Age of X-Man: X-Tremists also highlights how difficult it is to redeem a character like Blob, who shouldn’t have to be redeemed in the first place. From his creation, he was placed in a villain-shaped box and forced through the particular hell of existing in a fat body, without the benefit of a fat liberation movement or even someone with a #bodyposi hashtag in their social media bio to placate him with talk of self-love and acceptance. In the main Marvel Universe, Fred Dukes doesn’t get the chance to process how he moves through the world, or why the world doesn’t accept him. Like other mutants, he’s hated because he’s different — but of course, as is always the case with the mutant metaphor, Fred also experiences intersecting oppression because he’s fat, which is never really explored. Mutant or no, fat people are deeply despised by the population at large.
It’s difficult to say whether Fred Dukes would still be a villain if he wasn’t fat, because plenty of villains in the Marvel Universe are non-fat and terrible. However, his fatness makes it impossible for him to be anything but a villain, because of how creators have depicted him since his debut. Williams is the first to actively give Fred the opportunity to explore, experience, and process his feelings about his body, his actions, his relationships, and how those parts of his life connect. Unfortunately, the character growth doesn’t really stick because of the timeline issue. Fred reappears in X-Factor, as a bartender on Krakoa who seems to just be living his life, but it’s impossible to know whether he’ll ever get the spotlight again, or if he’ll be allowed to continue unpacking decades of trauma. This further demonstrates how impossible it is for a fat character who’s been deemed a villain to ever be allowed to grow or change or become one of the good guys. From the moment they do or say something cruel, readers write them off as being just another mean fatty.

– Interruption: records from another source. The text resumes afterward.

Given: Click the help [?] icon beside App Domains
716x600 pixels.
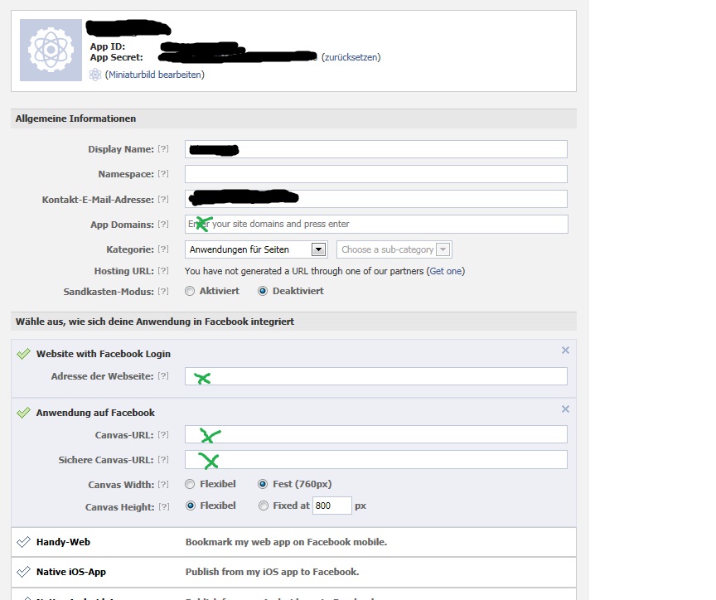Looking at the screenshot, I should [x=163, y=225].
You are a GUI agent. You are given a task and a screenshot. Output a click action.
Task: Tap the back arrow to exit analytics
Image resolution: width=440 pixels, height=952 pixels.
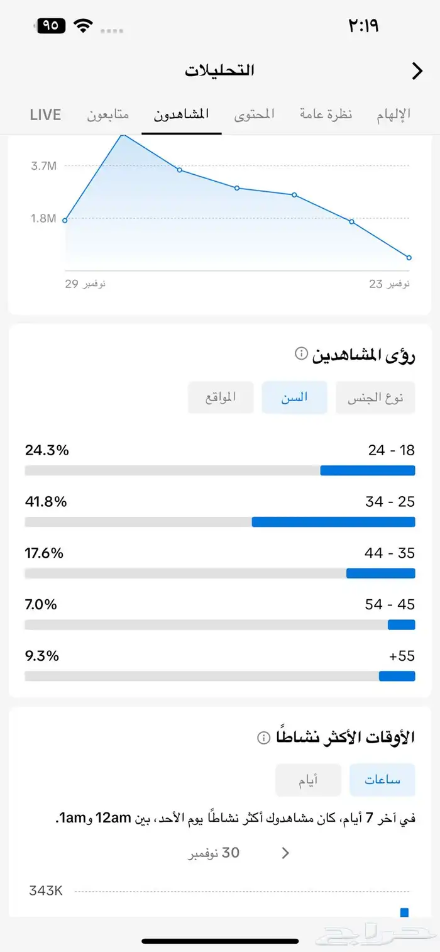417,71
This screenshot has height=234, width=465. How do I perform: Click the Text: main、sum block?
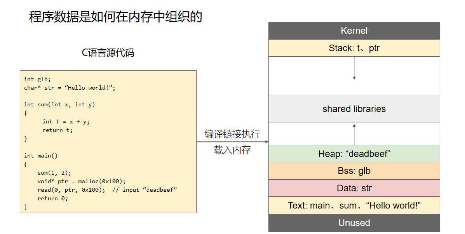click(354, 205)
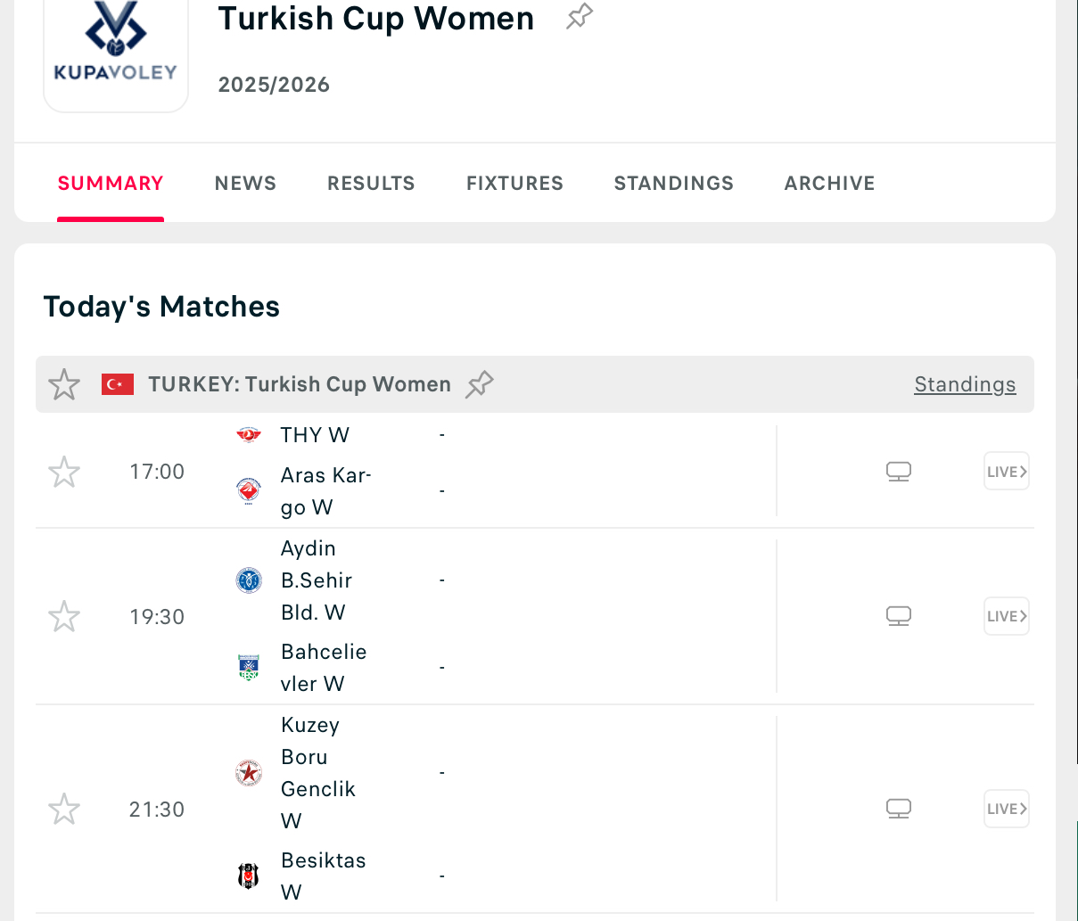
Task: Switch to the Results tab
Action: pos(371,184)
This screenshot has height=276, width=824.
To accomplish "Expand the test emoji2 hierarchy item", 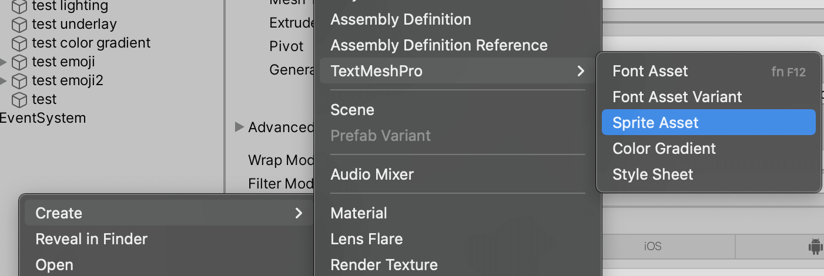I will click(x=4, y=80).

But if Fred Dukes were allowed to be a fat mutant who isn’t evil, he could easily take the crown of best mutant. There’s so much actual history behind this character and so much to explore; he could change minds and hearts and maybe, just maybe, make readers feel something other than hatred or fear or disgust for a fat person. Should Williams’ version of the character be allowed to exist more fully in Marvel canon (which appears may be the case, given his background appearances on Krakoa so far), maybe that can still happen — but it has to be done in a way that acknowledges and dismantles his past, and the fatphobia that informs it. Blob isn’t the best mutant — but he could be, if fatness wasn’t so violently despised.
Age of X-Man: X-Tremists #3
Writer: Leah Williams
Artist: Georges Jeanty
Inker: Roberto Poggi
Colourist: Jim Charalampidis
Letterer: Clayton Cowles
Samantha Puc (she/her) is an essayist and culture critic whose work has been featured on Bitch Media, them., The Beat, The Mary Sue, and elsewhere. She mostly writes intersectional pop culture analysis with a particular focus on representation of LGBTQ and fat characters in fiction. Samantha is the co-creator and editor-in-chief of Fatventure Mag, an outdoors zine for fat folks who are into being active, but not into toxic weight-loss culture. She is currently pursuing a Master of Fine Arts degree at The New School, and she lives in Brooklyn with her cats. Find her on Twitter here!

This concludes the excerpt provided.